Cho Gi-Seok, 31, grew up in Seoul in a metalworking district that he transformed into makeshift studios for many years. A self-taught photographer, he established himself in just a few seasons as the new voice of Korean photography, courted by Billie Eilish as well as... Vogue Italy. In September 2024, the independent publisher Post Poetics published Flower StudiesThe artist's first book features 50 images created between 2019 and 2023, accompanied by a special print and a large-format poster. The launch took place at Pop Seoul, providing Cho with an opportunity to sign his book and discuss the importance of the materiality of paper in a screen-saturated age.
At the heart of the series lies a simple yet hypnotic structure: diptychs that juxtapose the portrait of a flower with that of a human model. Cho always begins by photographing the flower, sometimes repainted, sprinkled with water droplets, or stripped down to its stamens. He then seeks a face, a complexion, a gesture that echoes the lines and colors of the plant. The eye traces the curve of a petal, then that of a cheekbone, moving from a scarlet pistil to a carmine lip. In this interplay of correspondences, "things reveal their true nature when juxtaposed," he explains.

This alchemy between flesh and chlorophyll is not a mere passing fad. For Cho Gi-Seok, the flower symbolizes both the fragility of existence and the strength of rebirth. In a recent interview, he confided that beauty is not a veneer but a path to self-discovery. His compositions, of almost scientific precision, transcend traditional vanity to tell the story of his generation's quest for identity. The artist also draws on Korean folklore, where the peony is a harbinger of prosperity and the chrysanthemum a messenger of eternity, while injecting pop reminiscences inherited from K-culture.
The series follows on from "Coexistence," an exhibition presented at Fotografiska New York and then Tallinn, where Cho already questioned the place of humans in an environment in crisis. With Flower StudiesHe refines his concept: the flower becomes an organic double, an avatar capable of bearing our dreams as well as our wounds. The result, both gentle and tense, recalls the dreamlike sensibility of a Tim Walker, but with a chromatic rigor reminiscent of contemporary Korean art.
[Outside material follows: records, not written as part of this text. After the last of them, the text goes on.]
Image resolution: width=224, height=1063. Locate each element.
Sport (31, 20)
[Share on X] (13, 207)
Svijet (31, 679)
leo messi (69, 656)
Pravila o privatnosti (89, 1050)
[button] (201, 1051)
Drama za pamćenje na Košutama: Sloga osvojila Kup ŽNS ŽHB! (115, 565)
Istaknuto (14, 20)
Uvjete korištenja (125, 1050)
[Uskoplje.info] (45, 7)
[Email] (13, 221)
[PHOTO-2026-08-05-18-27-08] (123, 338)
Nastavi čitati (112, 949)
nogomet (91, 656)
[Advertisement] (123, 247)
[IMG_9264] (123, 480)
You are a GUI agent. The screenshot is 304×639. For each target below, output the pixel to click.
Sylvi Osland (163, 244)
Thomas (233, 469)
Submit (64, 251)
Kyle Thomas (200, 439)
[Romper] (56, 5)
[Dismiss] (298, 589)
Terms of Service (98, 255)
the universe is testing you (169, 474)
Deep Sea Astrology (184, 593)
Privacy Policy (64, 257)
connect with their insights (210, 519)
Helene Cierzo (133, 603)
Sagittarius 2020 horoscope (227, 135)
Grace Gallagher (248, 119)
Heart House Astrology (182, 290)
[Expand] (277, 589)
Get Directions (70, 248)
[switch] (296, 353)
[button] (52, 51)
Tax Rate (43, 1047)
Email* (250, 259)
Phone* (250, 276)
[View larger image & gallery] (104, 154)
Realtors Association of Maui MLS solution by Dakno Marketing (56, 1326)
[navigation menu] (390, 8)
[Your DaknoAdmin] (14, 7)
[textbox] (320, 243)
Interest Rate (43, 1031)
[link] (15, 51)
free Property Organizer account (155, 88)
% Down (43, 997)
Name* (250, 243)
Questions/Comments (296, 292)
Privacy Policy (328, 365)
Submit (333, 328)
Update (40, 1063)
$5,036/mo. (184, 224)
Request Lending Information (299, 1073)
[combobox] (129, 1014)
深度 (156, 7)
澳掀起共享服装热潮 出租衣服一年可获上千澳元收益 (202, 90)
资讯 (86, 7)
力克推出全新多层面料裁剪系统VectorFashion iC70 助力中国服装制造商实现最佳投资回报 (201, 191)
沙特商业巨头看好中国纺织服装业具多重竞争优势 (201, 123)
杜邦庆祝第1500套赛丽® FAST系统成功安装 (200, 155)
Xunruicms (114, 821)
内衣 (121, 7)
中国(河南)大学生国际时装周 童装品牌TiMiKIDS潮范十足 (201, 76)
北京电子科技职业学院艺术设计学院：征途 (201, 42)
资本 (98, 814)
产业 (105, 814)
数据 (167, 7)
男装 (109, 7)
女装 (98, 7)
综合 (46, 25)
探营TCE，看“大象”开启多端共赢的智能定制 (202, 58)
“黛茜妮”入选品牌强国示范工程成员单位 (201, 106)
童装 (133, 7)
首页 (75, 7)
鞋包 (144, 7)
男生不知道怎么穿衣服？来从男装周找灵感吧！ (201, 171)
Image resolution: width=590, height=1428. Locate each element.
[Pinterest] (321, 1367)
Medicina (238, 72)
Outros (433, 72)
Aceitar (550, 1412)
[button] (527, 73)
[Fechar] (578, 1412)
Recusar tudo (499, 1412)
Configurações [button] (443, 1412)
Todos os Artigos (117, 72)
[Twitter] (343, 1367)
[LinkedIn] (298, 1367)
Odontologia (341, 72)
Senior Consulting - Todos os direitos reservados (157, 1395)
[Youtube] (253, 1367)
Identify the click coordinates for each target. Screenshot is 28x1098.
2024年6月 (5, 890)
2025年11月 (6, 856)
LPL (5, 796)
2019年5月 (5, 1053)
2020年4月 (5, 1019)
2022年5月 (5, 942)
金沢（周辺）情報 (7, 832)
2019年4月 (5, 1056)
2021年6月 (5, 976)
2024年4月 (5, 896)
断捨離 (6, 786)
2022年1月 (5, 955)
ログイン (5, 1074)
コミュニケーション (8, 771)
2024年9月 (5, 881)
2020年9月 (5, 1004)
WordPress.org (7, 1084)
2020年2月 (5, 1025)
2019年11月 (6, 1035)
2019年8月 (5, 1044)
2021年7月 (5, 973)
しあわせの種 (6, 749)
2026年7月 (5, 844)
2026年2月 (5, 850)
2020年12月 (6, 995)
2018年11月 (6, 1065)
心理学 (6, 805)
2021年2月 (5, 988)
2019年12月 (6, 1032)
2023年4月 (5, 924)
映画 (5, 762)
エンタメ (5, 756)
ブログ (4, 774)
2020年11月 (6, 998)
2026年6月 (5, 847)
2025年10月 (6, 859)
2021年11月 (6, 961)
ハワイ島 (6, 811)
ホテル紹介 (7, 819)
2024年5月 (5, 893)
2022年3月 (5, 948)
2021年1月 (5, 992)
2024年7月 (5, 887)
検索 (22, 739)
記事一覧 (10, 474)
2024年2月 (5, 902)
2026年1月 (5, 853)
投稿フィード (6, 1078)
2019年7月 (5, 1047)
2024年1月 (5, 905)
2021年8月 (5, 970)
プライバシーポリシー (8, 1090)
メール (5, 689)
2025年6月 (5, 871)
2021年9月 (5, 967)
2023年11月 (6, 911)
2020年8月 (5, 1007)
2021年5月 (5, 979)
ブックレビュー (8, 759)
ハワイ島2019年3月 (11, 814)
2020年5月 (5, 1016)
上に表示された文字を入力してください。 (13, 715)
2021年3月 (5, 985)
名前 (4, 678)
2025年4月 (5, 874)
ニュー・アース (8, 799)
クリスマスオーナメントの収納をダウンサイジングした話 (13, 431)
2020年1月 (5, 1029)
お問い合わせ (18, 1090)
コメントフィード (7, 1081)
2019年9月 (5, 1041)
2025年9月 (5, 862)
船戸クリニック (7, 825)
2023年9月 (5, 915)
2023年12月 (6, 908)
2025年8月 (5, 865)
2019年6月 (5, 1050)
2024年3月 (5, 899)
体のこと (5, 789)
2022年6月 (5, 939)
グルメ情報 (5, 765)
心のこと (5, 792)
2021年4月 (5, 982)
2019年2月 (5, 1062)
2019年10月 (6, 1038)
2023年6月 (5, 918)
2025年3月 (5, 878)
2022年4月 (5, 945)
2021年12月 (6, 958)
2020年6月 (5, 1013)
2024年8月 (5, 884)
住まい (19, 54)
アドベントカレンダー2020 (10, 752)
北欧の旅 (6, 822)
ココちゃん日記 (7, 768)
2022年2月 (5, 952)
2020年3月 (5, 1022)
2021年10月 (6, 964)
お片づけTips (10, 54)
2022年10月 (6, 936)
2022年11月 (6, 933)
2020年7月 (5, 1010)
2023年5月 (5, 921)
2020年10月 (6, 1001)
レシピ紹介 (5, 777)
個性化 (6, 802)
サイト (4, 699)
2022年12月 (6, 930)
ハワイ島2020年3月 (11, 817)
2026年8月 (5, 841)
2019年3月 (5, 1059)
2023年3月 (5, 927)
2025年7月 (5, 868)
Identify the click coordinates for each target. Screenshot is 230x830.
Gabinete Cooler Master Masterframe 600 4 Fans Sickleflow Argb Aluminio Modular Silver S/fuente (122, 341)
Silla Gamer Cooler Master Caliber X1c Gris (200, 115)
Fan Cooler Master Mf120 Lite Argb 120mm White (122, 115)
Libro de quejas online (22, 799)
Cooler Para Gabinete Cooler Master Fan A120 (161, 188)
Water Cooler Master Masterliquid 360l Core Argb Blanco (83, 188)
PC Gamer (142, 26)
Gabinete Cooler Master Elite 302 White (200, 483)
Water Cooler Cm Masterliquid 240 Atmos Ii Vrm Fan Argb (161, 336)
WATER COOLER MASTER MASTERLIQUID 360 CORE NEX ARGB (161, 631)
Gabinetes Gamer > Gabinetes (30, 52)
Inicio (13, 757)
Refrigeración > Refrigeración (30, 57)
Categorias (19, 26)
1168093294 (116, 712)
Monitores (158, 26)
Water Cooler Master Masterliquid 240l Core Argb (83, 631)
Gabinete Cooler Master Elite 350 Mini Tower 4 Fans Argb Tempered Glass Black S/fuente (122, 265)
As you turn the pages, you leap from a violet iris to a pensive gaze, from a broken stem to a tattooed arm, never losing sight of the central theme: revealing the extraordinary within the ordinary. Post Poetics offers these images a simple yet elegant setting, underscoring Cho's desire to maintain control over the entire publishing process, from shooting to printing. For the photographer, seeing his photos come to life in readers' hands is like a second bloom. This gesture confirms that, in the age of digital media, the physical emotion of a book remains unparalleled, just as the power of a flower to express what words often leave unsaid.